Is Copper Beneficial For Your Bones?

Copper: does the word make you think of bright, shiny pennies, plumbing pipes, or jewelry? Actually, this versatile mineral is very important for the health of your bones and your whole body.

Many biological processes, including bone formation, depend on it – that’s why it’s a Foundation Supplement on the Save Our Bones Program. And it’s found in delicious foods like almonds, sesame seeds, and a variety of seafood.

Today we’re going to take an in-depth look at copper, starting with its role in reversing and preventing osteoporosis and osteopenia.

How Copper Helps Your Bones

While you don’t need a large amount of this mineral, it’s nonetheless crucial for youthful, fracture-resistant bones, and here’s why.

  • Connective tissue formation relies on copper, and your bones rely on connective tissue. As a functional component of several coenzymes, copper is critical for the coenzyme-dependent process of the cross-linking of collagen and elastin. The specific coenzyme involved in this process is lysyl oxidase, which depends on copper for its proper function.

    Collagen and elastin make up your strong, flexible connective tissue. It actually forms the bone matrix where minerals are deposited, and its tough, flexible nature is largely responsible for bone’s tensile strength and fracture resistance (it helps bones bend instead of break, in other words).

  • Copper interacts with other trace minerals, such as manganese, iron, and zinc. Copper is the third moiety in a trio of minerals (manganese, zinc, and copper) that make up an extremely important antioxidant called Superoxide Dismutase. This antioxidant is a key player in saving your bones from oxidative damage and restoring their youthful integrity, and without copper, Superoxide Dismutase simply can’t form.

    Additionally, copper is required for the proper uptake of iron (more on that below) and zinc, with excessive zinc supplementation resulting in decreased copper absorption. On the other hand, deficient zinc skews the copper-zinc balance, with zinc supplementation actually restoring plasma levels of copper.1

  • Iron metabolism depends on copper. There are actually four enzymes, all of which contain copper, that convert iron from its ferrous form (Fe2+) to its ferric form (Fe3+). This is important, because it is the ferric form of iron that your cells can use, particularly in the formation of red blood cells and the conversion of iron into hemoglobin. Without copper to convert the iron to a usable form, it lodges in soft tissues. This is why low plasma copper has been linked to iron accumulation in the liver, brain, and retina.2

    This is also why copper deficiency can cause anemia and low levels of white blood cells that fight infection. Additionally, sufficient copper is necessary for oxygenation of tissues, including bone.

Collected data
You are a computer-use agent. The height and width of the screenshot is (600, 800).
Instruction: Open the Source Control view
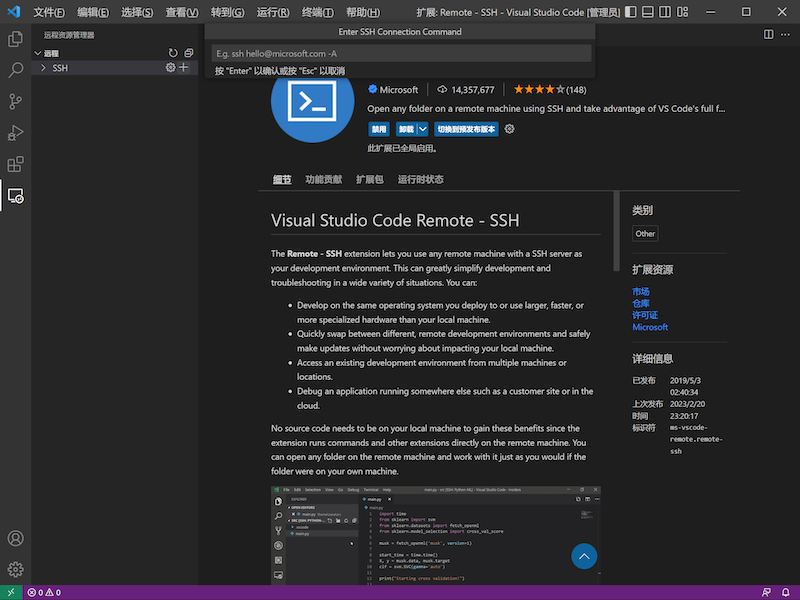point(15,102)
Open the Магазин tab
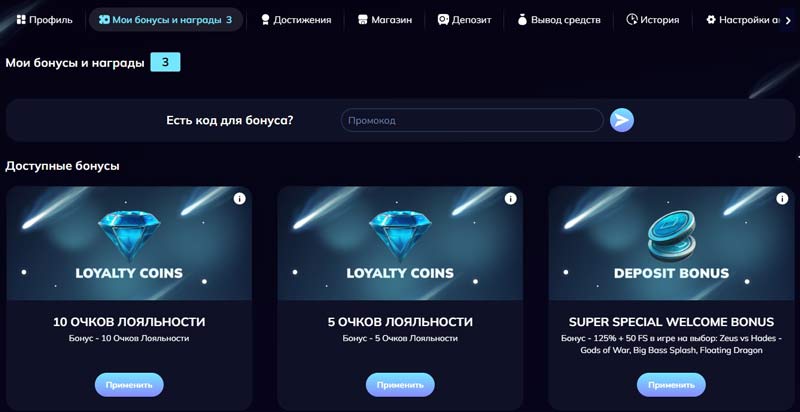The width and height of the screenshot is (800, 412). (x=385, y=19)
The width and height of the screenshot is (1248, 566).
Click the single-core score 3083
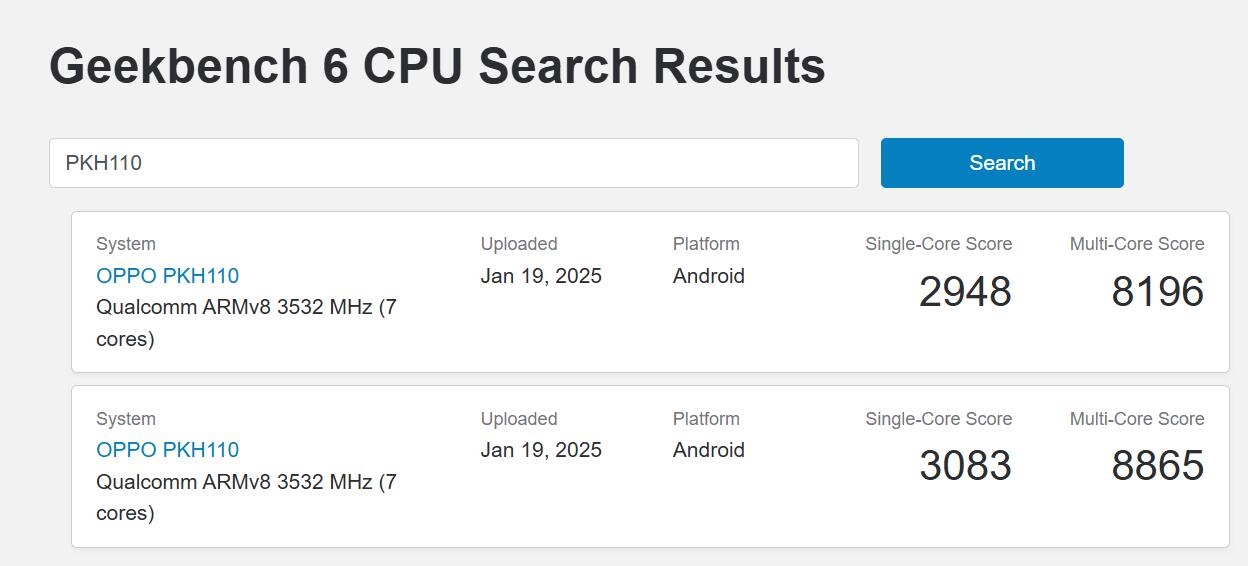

--

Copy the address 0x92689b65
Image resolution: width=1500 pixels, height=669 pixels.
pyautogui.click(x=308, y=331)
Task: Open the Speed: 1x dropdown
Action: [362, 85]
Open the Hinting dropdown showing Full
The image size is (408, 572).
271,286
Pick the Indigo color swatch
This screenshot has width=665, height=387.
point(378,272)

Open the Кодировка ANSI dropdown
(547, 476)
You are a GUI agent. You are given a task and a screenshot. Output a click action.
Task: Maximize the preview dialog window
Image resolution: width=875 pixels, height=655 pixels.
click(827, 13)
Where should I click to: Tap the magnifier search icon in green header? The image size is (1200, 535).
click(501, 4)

---

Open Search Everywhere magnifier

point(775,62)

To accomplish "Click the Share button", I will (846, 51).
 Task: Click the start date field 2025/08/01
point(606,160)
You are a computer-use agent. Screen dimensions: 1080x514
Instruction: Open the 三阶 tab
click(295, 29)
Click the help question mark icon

▸ Complete the following:
1 - Reproduce the copper article word for word, starting with "Many biological processes, including" and going on through "osteoporosis and osteopenia.".
2 - According to the copper article, which coenzyme in the cross-linking of collagen and elastin depends on copper to function properly?
The items have nothing to do with the copper article.

▸ Activity answers:
1 -
Many biological processes, including bone formation, depend on it – that’s why it’s a Foundation Supplement on the Save Our Bones Program. And it’s found in delicious foods like almonds, sesame seeds, and a variety of seafood.

Today we’re going to take an in-depth look at copper, starting with its role in reversing and preventing osteoporosis and osteopenia.

2 - Lysyl oxidase.